We’ve had fusion on our minds quite a lot here at Physics World in recent months.

First we published “Hot fusion” – a great feature by Steve Cowley, chief executive of the UK Atomic Energy Authority at the Culham Centre for Fusion Energy, in which he expresses his optimism that ITER – the huge international fusion experiment being built in France – “will achieve its goal of a burning plasma in the mid-2020s”.

While Cowley examined some of the technical challenges in building ITER, we then hooked up with Sir Christopher Llewellyn Smith who outlined ITER’s many political and financial challenges in a special video interview “ITER – a fusion facility worth building”.

Getting a huge multinational project like ITER off the ground is never easy and Sir Chris – who was chair of ITER council until last year – does a good job of making the case that ITER is a project worth pursuing, despite its price tag of €13bn (and rising). “We cannot afford not to develop fusion,” Sir Chris insists.

In a second video interview “Fusion: from here to reality”, I spoke to David Ward from the Culham Centre for Fusion Energy (CCFE) in the UK, who’s been involved in the fusion game for 25 years. He talked about some of the challenges in going from ITER to a working fusion plant, dubbed DEMO. What’s interesting is that he predicts not just one version of DEMO, but lots, with China and India potentially leading the way.

But fusion research, like all scientific research, would be nowhere without public funding and public support.

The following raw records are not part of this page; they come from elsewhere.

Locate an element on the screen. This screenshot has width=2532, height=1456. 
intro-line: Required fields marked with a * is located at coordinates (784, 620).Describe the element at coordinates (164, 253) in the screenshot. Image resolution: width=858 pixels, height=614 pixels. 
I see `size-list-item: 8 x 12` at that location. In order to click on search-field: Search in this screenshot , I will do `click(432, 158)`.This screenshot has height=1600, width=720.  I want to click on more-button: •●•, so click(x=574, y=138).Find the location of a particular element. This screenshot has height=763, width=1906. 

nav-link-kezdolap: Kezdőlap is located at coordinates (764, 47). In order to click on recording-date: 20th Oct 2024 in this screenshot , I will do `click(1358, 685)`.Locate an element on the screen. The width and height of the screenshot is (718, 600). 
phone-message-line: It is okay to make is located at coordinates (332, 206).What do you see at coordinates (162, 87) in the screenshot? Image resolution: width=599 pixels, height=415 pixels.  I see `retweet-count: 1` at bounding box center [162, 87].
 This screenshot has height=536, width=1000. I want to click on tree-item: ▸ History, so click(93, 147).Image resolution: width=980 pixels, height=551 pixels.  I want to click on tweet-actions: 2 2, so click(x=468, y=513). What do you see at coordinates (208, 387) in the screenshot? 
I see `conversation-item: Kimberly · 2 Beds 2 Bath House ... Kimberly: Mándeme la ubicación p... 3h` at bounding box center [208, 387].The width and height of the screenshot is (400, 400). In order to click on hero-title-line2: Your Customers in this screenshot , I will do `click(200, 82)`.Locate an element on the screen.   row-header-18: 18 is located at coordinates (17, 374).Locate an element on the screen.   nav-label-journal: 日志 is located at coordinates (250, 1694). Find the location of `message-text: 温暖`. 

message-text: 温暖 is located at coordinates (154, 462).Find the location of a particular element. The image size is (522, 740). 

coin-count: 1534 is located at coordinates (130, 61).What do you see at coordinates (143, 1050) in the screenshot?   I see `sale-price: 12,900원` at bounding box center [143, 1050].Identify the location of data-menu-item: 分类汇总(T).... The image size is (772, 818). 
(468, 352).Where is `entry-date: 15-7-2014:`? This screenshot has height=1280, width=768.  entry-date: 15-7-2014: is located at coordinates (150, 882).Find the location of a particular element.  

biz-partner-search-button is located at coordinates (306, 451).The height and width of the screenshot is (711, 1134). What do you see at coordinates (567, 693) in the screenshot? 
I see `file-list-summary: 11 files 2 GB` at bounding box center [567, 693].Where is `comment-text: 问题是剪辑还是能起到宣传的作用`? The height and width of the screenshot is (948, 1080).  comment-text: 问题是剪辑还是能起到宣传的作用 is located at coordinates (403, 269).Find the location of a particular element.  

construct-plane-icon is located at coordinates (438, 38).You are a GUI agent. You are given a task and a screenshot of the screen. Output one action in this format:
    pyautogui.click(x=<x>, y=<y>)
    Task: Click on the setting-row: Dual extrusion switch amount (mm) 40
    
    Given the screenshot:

In our third fusion video “A passion for fusion: nuclear research and science communication”, former CCFE researcher Melanie Windridge describes some of the challenges in communicating the excitement of fusion research to the public – and to school children in particular.

The Institute of Physics, which publishes, selected Windridge as this year’s Schools Lecturer, a role that has seen her travelling the UK delivering an interactive lecture show about fusion energy to more than 13,000 school students between the ages of 14 and 16.

She talks passionately about her role as a science communicator and offers plenty of practical tips for researchers who want to communicate their work to a more general audience.

Summing up her 2010 lecture tour, Windridge believes that she is lucky with her area of expertise. “Fusion is inherently very interesting and energy is a very emotive subject, so it’s relevant to people’s lives,” she says.